I personally understand that wording as it's impossible to cancel synchronous operation without an additional thread (which is obvious of course). IMO it's sad that concept of cancellation tokens became tightly coupled with async calls over the years...
But I understand your point, most likely end users would prefer simplier sync API. Just got curious about the reasoning behind it.
To remove the cancellation token from the public API we need to remove IImageDecoder and use an abstract class. We'd do the same for encoders when we get there.

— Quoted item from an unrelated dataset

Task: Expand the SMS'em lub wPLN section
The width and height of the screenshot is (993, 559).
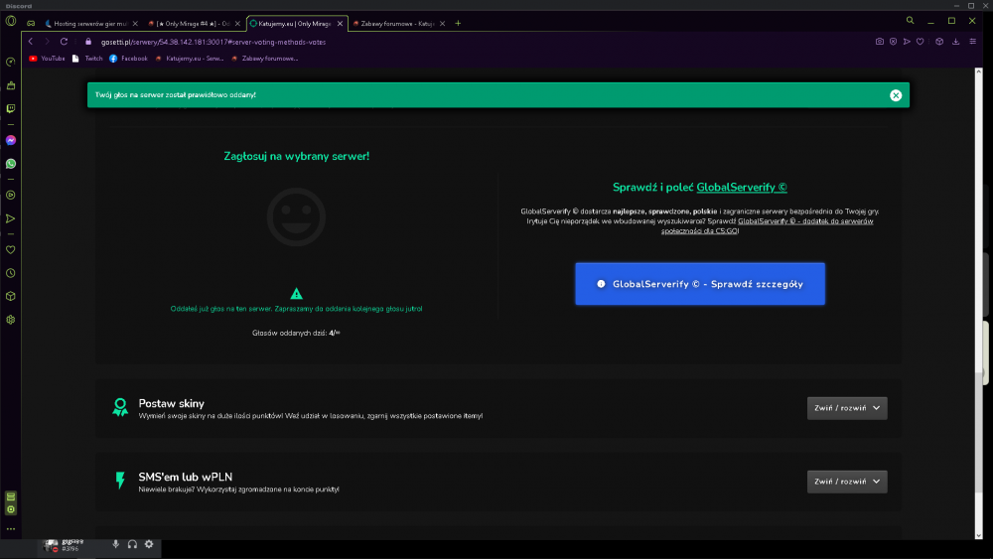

This gives us a ton more flexibility. We can make the default Decode methods protected abstract in the base class and only ever expose the specialized methods in the public API, funneling users always through Image, Image<T> for anything but those operations.
I'm not suggesting to remove it from the Decoder API. That's the best way for us to implement the cancellation, so makes total sense to pass it to decoder implementations.
The concern I raised was simply:
- For a caller of our public API-s, that should not be they can interact with.
- Convenience overloads (or facades) and
asyncvariants are needed anyways.
@antonfirsov I've tried to follow your suggestions as closely as I can so please take another look. The API is a lot more sane now IMO. I still need to add tests though.
Cool! Will do another round of review on Monday.
Almost forgot the most important question regarding the proposed design:
What are our plans for the encoders? Do we plan to remove the disparity? If yes, can we put together a rough API proposal to make sure we are going to the right direction? If not: are we really OK decoder and encoder design being very different?
What are our plans for the encoders? Do we plan to remove the disparity? If yes, can we put together a rough API proposal to make sure we are going to the right direction? If not: are we really OK decoder and encoder design being very different?
I'm not sure yet. I think I can make them similar but I don't want to block the API improvements here figuring it out.
OK.... Added a bunch of extra tests.
Had another look at the encoder story and stateless with options looks like a sensible pattern we can adopt also. It allows us to ensure only registered encoders are used (currently it's possible to allow passing unregistered).
If I can get some eyes on this branch again please I'd be very grateful. I'm very keen to move on.
I'm gonna push on with this. Lot's to do.